Abstract
Sequence files formats (FASTA and FASTQ) are commonly used in bioinformatics, molecular biology and biochemistry. With the advent of next-generation sequencing (NGS) technologies, the number of FASTQ datasets produced and analyzed has grown exponentially, urging the development of dedicated software to handle, parse, and manipulate such files efficiently. Several bioinformatics packages are available to filter and manipulate FASTA and FASTQ files, yet some essential tasks remain poorly supported, leaving gaps that any workflow analysis of NGS datasets must fill with custom scripts. This can introduce harmful variability and performance bottlenecks in pivotal steps. Here we present a suite of tools, called SeqFu (Sequence Fastx utilities), that provides a broad range of commands to perform both common and specialist operations with ease and is designed to be easily implemented in high-performance analytical pipelines. SeqFu includes high-performance implementation of algorithms to interleave and deinterleave FASTQ files, merge Illumina lanes, and perform various quality controls (identification of degenerate primers, analysis of length statistics, extraction of portions of the datasets). SeqFu dereplicates sequences from multiple files keeping track of their provenance.
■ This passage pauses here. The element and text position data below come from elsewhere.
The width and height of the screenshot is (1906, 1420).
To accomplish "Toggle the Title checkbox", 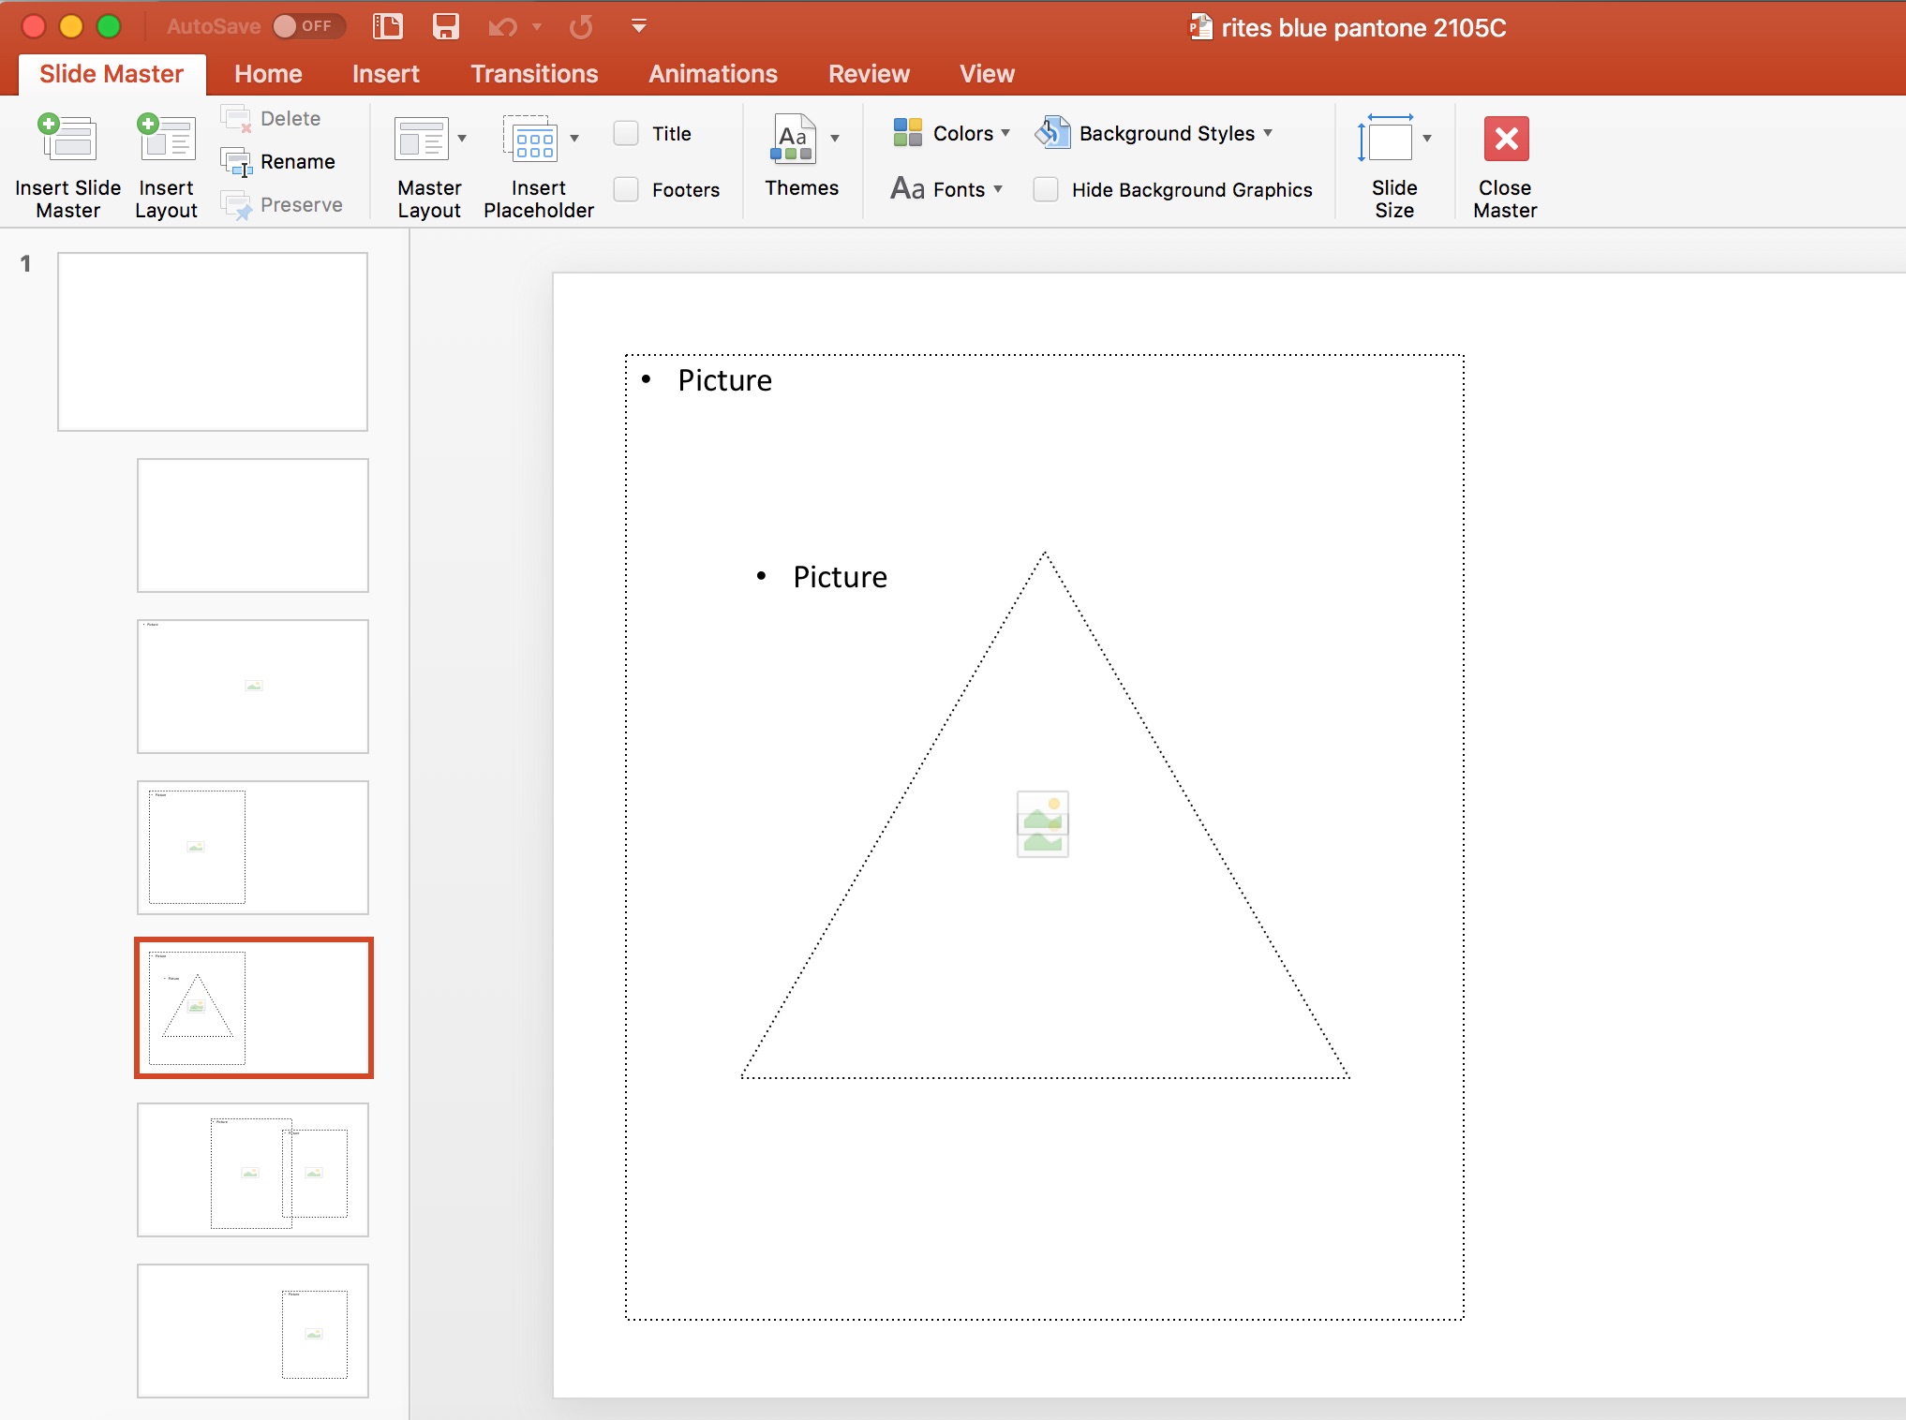I will (625, 133).
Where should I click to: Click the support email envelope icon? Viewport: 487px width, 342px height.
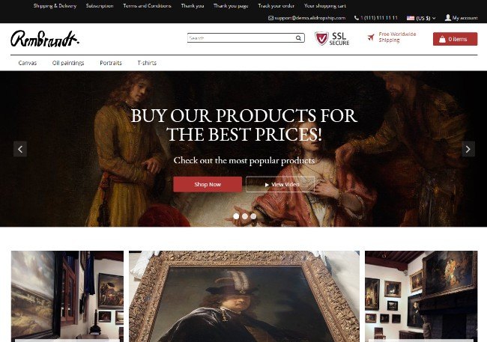(270, 18)
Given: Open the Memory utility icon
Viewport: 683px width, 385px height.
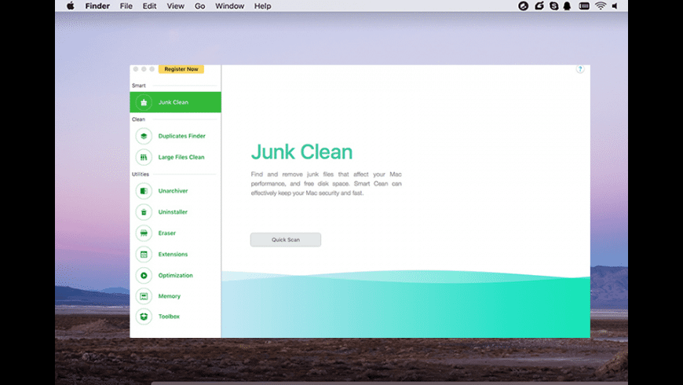Looking at the screenshot, I should (144, 296).
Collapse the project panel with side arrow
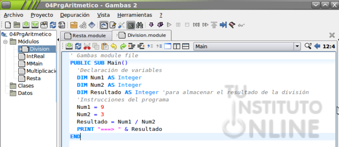This screenshot has width=339, height=147. coord(58,40)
SeqFu is developed in Nim for high-performance processing, is freely available, and can be installed with the popular package manager Miniconda.
Keywords: bioinformatics, FASTQ, FASTA, software, next-generation sequencing
1. Introduction
The FASTA format was introduced in 1985 with the homonym software package developed by Lipman and Pearson [1]. It is still the de facto standard format for nucleotide and protein sequences. With the advent of automatic capillary sequencing, the FASTQ format was introduced to store a quality score for each base [1,2]. These two file formats are ubiquitous in bioinformatics, and a broad set of utilities have been released over the years to help the users access and manipulate the sequences (from filtering tools like Cutadapt [3] and Fastp [4], to general toolkits like SeqKit [5] and SeqTk [6]).
Here we present SeqFu, a novel suite of utilities to manipulate FASTA and FASTQ files. It is written in the Nim programming language which combines an intuitive syntax inspired by Python with the performance (and ease of distribution) of compiled programs.
SeqFu provides easy access to commonly used operations (e.g., interleaving/deinterleaving FASTQ files), tools to facilitate testing and manual troubleshooting (e.g., inspecting FASTQ files and checking for the presence of oligonucleotide sequences), and more specialized utilities.
Generic templates to prototype ad hoc tools are also available from the software repository.
2. Materials and Methods
SeqFu is written in Nim, a high-performance compiled language, was tested using three compiler versions (1.0, 1.2, and 1.4), and implements the FASTA/FASTQ parsing algorithm written by Heng Li [7], which is available from the repository https://github.com/lh3/biofast/ (accessed on 12 April 2021). SeqFu was designed and tested to run on Linux and macOS, but it should be possible to compile it for other POSIX compliant systems.
Some modules and templates use an alternative implementation of the same algorithm called readfq (https://github.com/andreas-wilm/nimreadfq, accessed on 12 April 2021), while k-mer counting is achieved using the implementation given by the nimbioseq library (https://github.com/jhbadger/nimbioseq, accessed on 12 April 2021).
The Perl library (FASTX::Reader), which implements the same algorithm for FASTX file parsing, is platform-independent and requires Perl 5.12 or greater.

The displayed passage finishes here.